• TASK PROMPT
Exactly as they appear, write the lines from the one containing "This screenshot has width=1600, height=900." to the final line of the entries, leaving pictures out.

• EXERCISE MATERIALS

■ ■ ■ ■ ■

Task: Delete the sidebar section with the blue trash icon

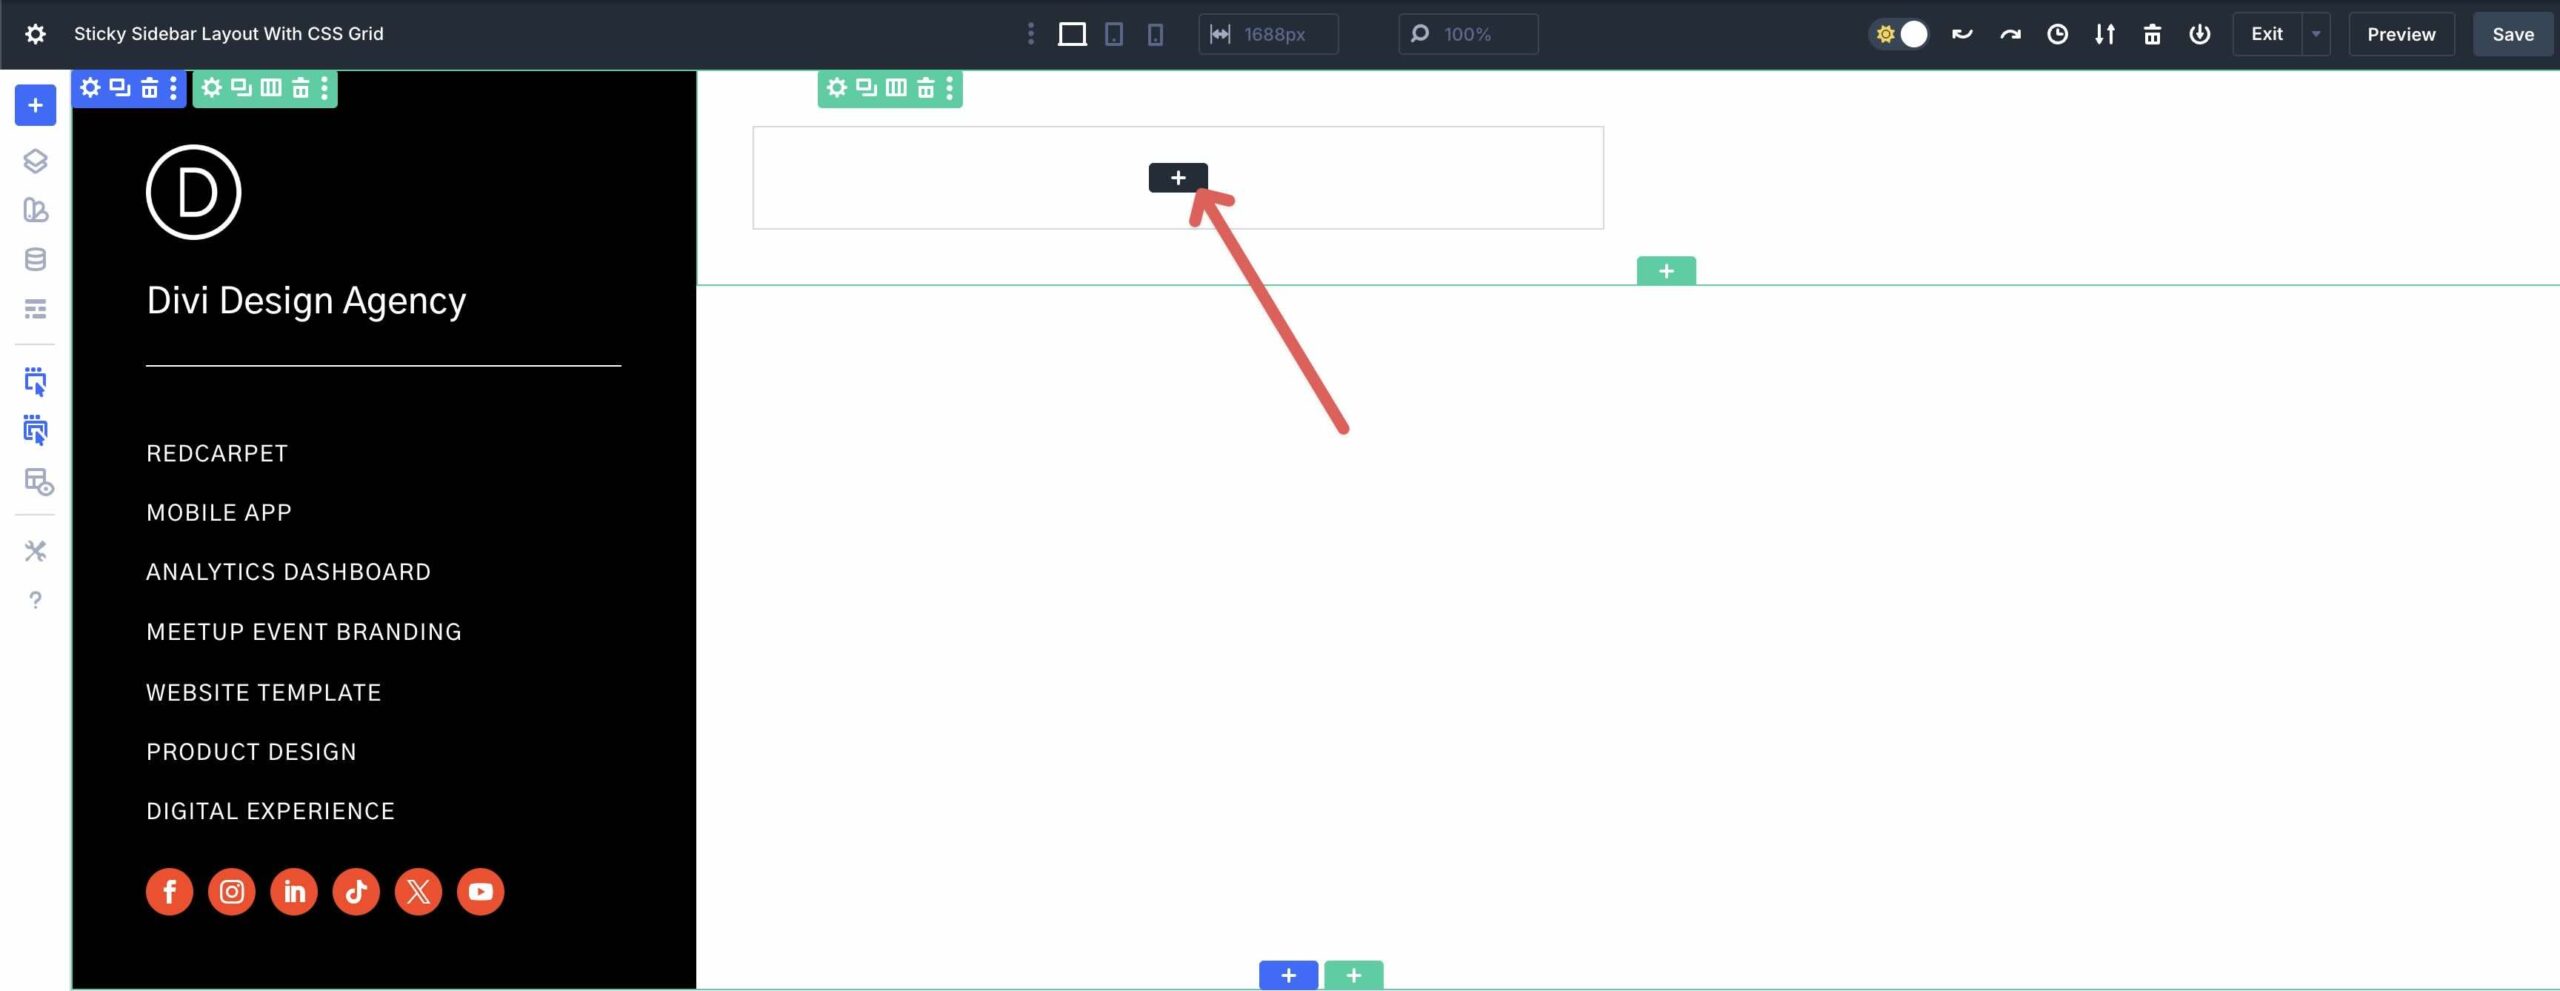Action: [x=149, y=88]
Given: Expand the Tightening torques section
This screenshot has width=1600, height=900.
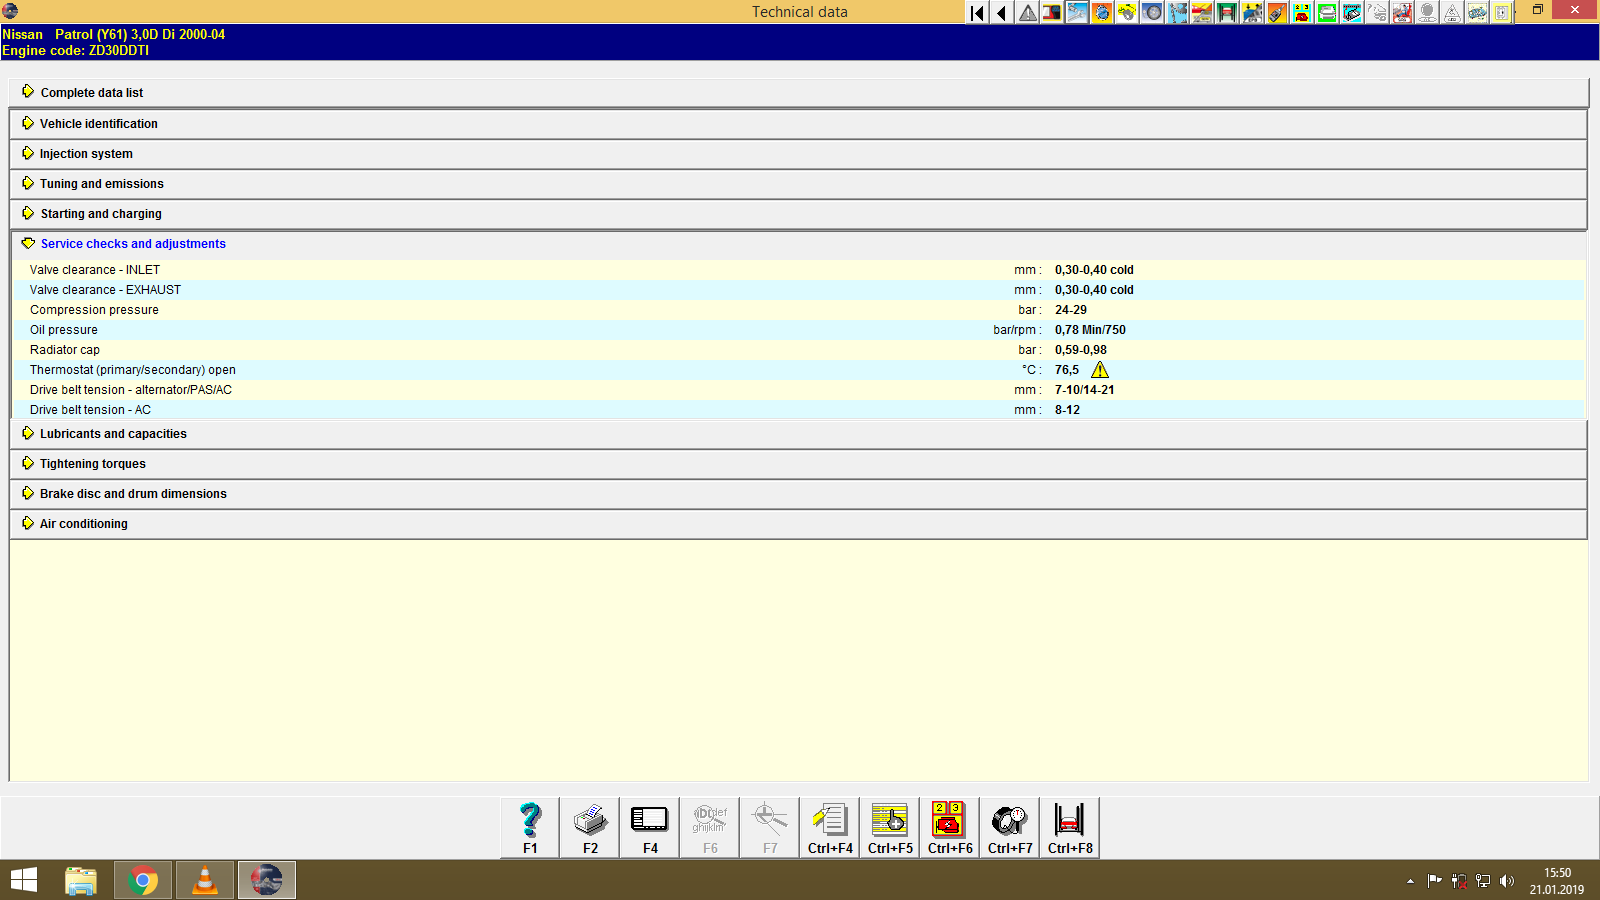Looking at the screenshot, I should tap(91, 463).
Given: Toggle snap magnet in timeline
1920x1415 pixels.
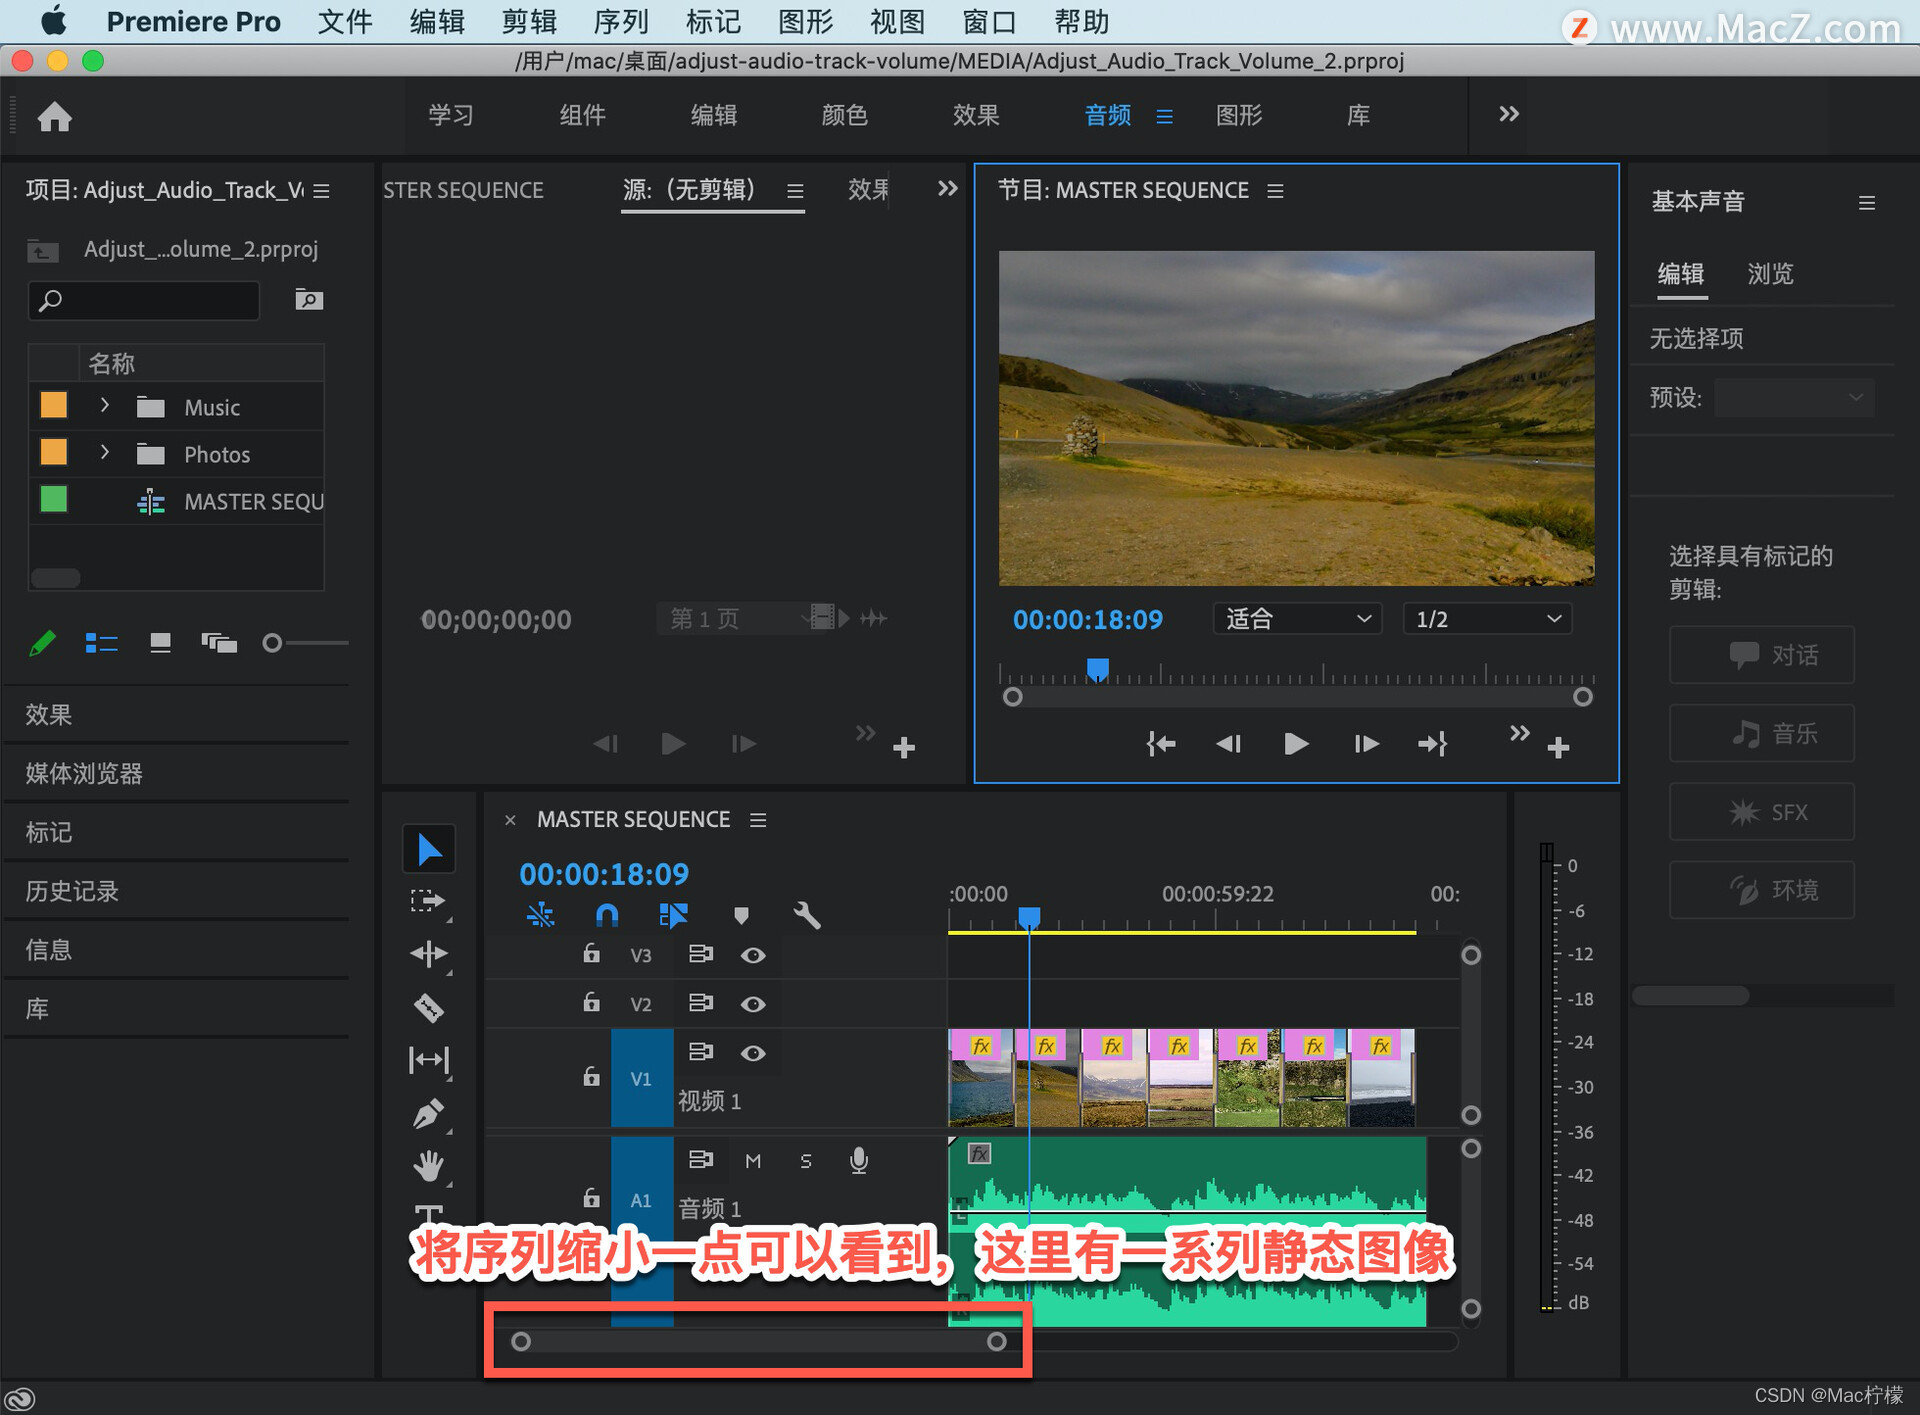Looking at the screenshot, I should click(x=607, y=915).
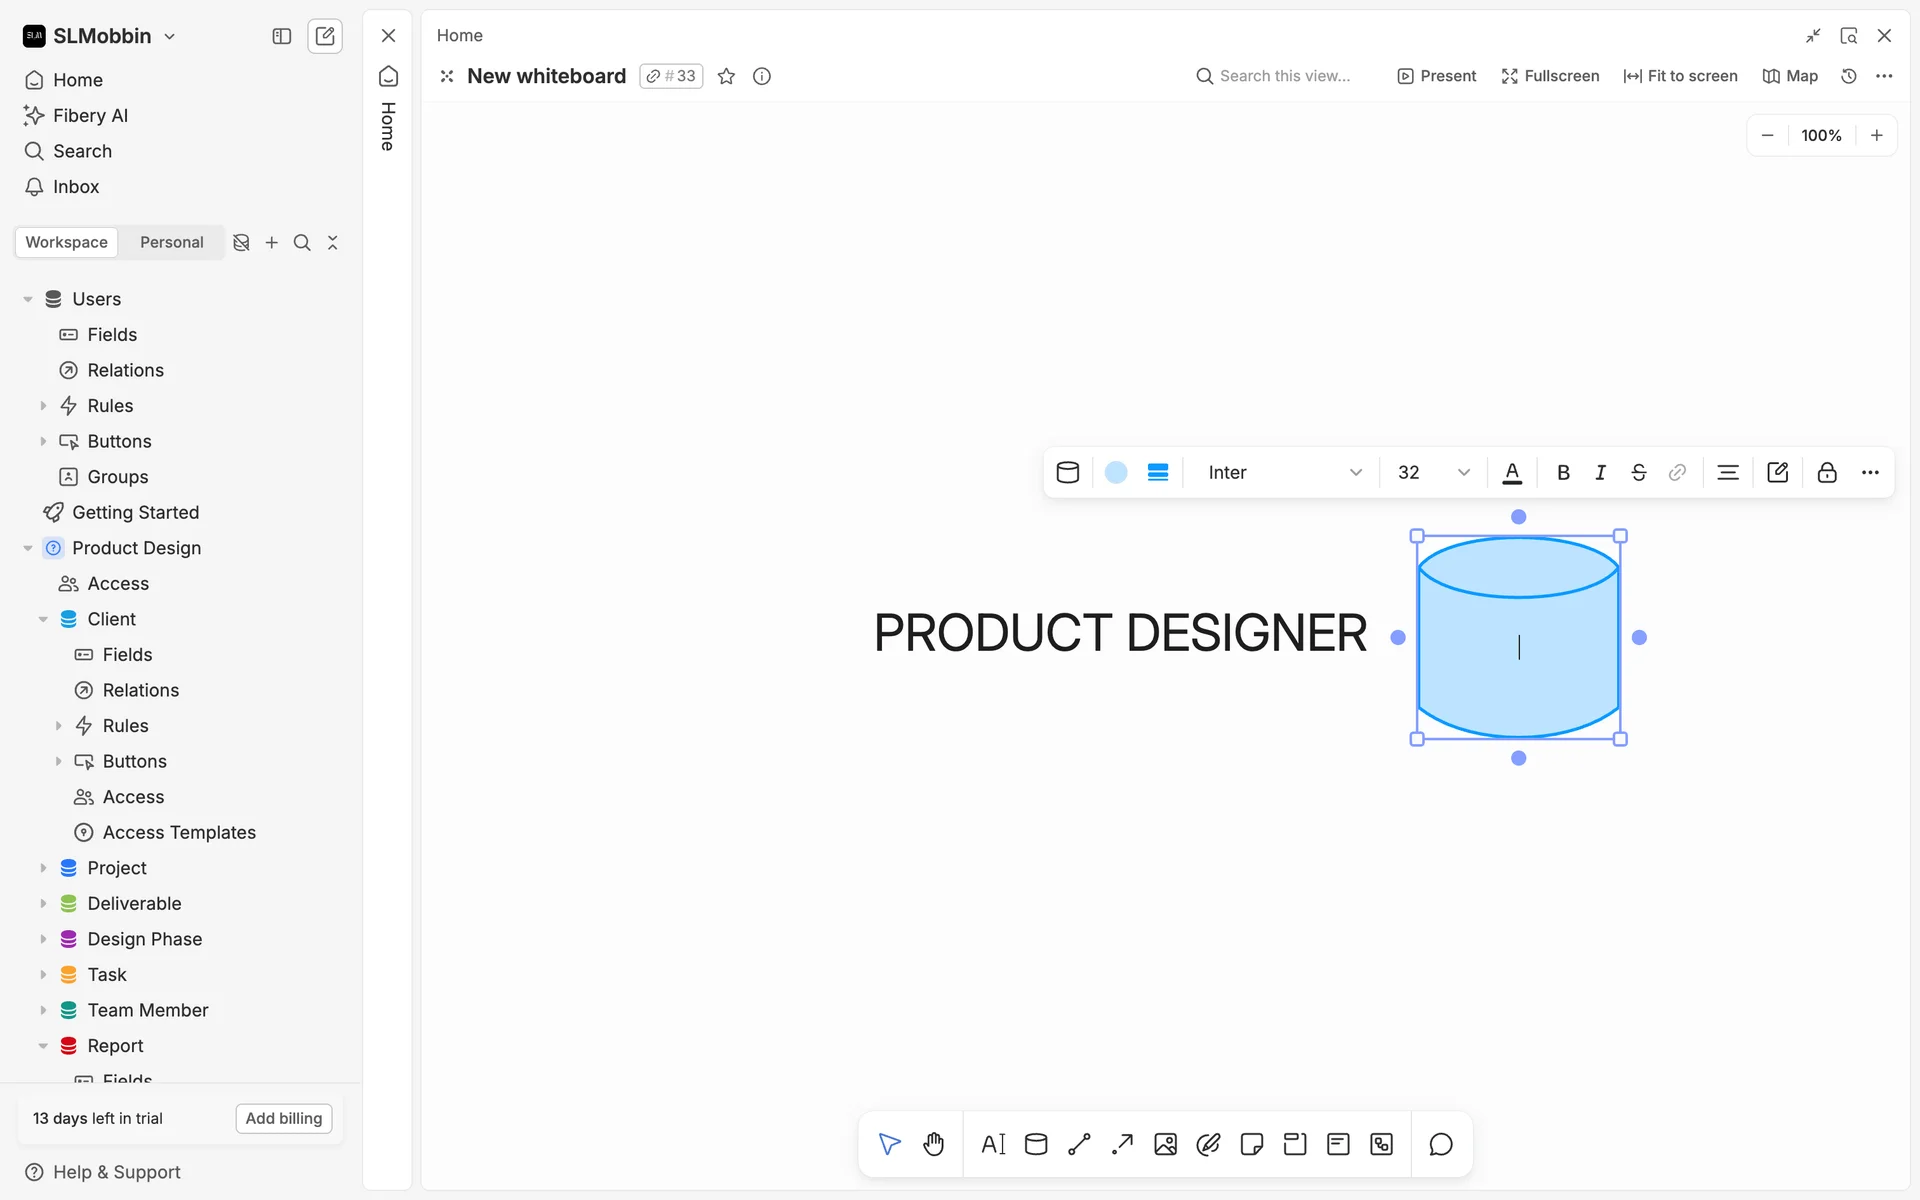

■ ■ ■ ■ ■

• ANSWER TO THE EXERCISE
This screenshot has width=1600, height=900.
Looking at the screenshot, I should tap(91, 463).
Given: Toggle snap magnet in timeline
1920x1415 pixels.
Looking at the screenshot, I should click(x=607, y=915).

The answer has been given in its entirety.